On Friday, David Wildstein, a former staffer to former Port Authority deputy executive director Bill Baroni, as well as former Christie aide Bridget Kelly, described how Christie had transformed the agency, which runs major bridge, tunnels and airports in the New York area, into a personal fiefdom designed to aide his 2013 re-election.
Wildstein, who has confessed to coming up with the scheme for lane closures to the George Washington Bridge in September 2013 and later struck an immunity deal with prosecutors, told the court that everything he did in his job was for the benefit of the governor.
“The only person that had to be happy was Governor Christie,” Wildstein said. “We used that as the barometer by which a decision would be made at the Port Authority.”
An email by Wildstein revealed in court said the Christie administration considered the $8bn-a-year Port Authority a “goody bag” to distribute favors, money and jobs.
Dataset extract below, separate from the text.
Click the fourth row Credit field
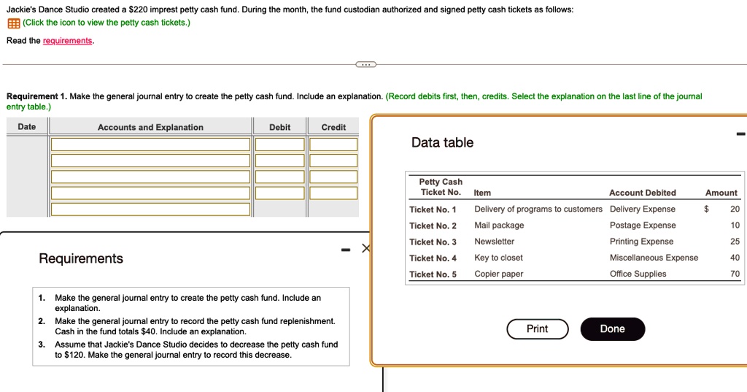 coord(333,193)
Wildstein testified that he was hired be the “bad cop” to push Christie’s agenda at the authority.
“If it was good for Christie, then it was good for us,” he said.
The former aide said Christie and his senior staff ordered him to use the agency to influence local elected officials in Christie’s favor. Entrepreneurial enterprises included hanging 100 flags over Ground Zero and packaging them with certificates of authenticity, so that they could then be distributed by the governor’s office.
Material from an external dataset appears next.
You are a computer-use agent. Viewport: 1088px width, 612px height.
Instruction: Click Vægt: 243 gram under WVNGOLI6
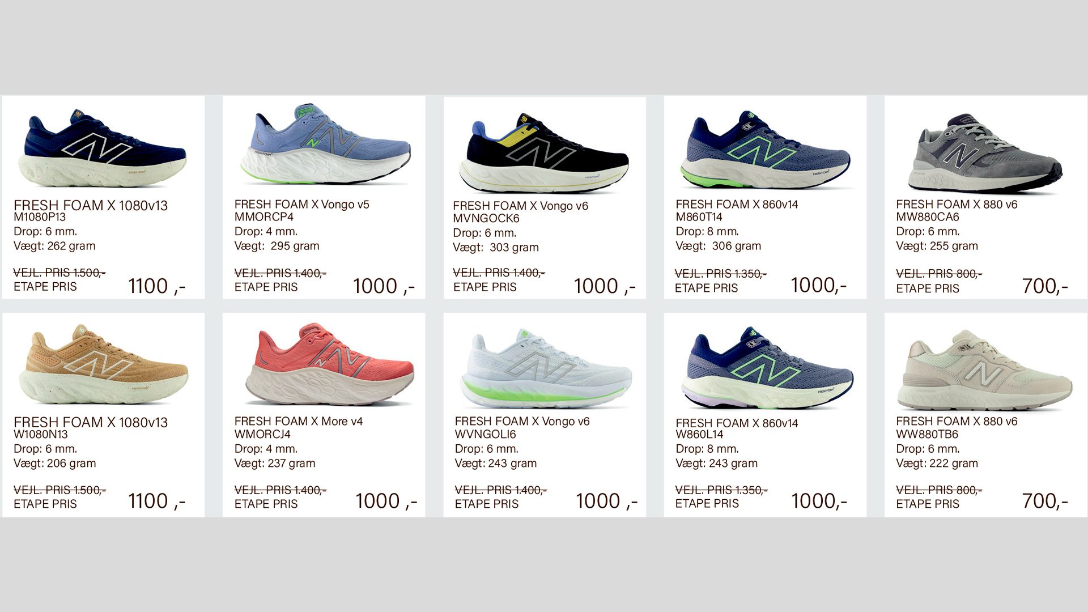click(x=496, y=463)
“That was the system that had been established,” Wildstein testified. “All use of Port Authority resources had to be approved by the governor’s office.” The Port Authority, he said, “was asked to play a role in helping the governor’s office secure certain endorsements”.
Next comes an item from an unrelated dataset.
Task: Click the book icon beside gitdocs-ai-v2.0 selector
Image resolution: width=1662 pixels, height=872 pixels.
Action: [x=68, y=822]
Earlier, the jury heard from Fort Lee mayor Mark Sokolich, whose town lies at the foot of the bridge. A Democrat, Sokolich described how Christie aides at first tried to curry his endorsement with gifts, including trips up the new, partially constructed World Trade Center, a flag that had flown over Ground Zero and lengthy lunches at the governor’s mansion in Trenton.
Documents later shown to the court appeared to confirm his account, showing that favors to Sokolich included Port Authority money for shuttle buses in the town, steel from the destroyed World Trade Center given to the town as a gift by the Port Authority, as well as the two tours.
But when Sokolich indicated that he would not endorse the Republican governor, the mood abruptly changed.
It was then, the court heard, that Bridget Kelly sent her now notorious email: “Time for some traffic problems in Fort Lee.”
Three consecutive days of lane closures to the entrance of the bridge reduced traffic in Fort Lee to a state of “total gridlock”.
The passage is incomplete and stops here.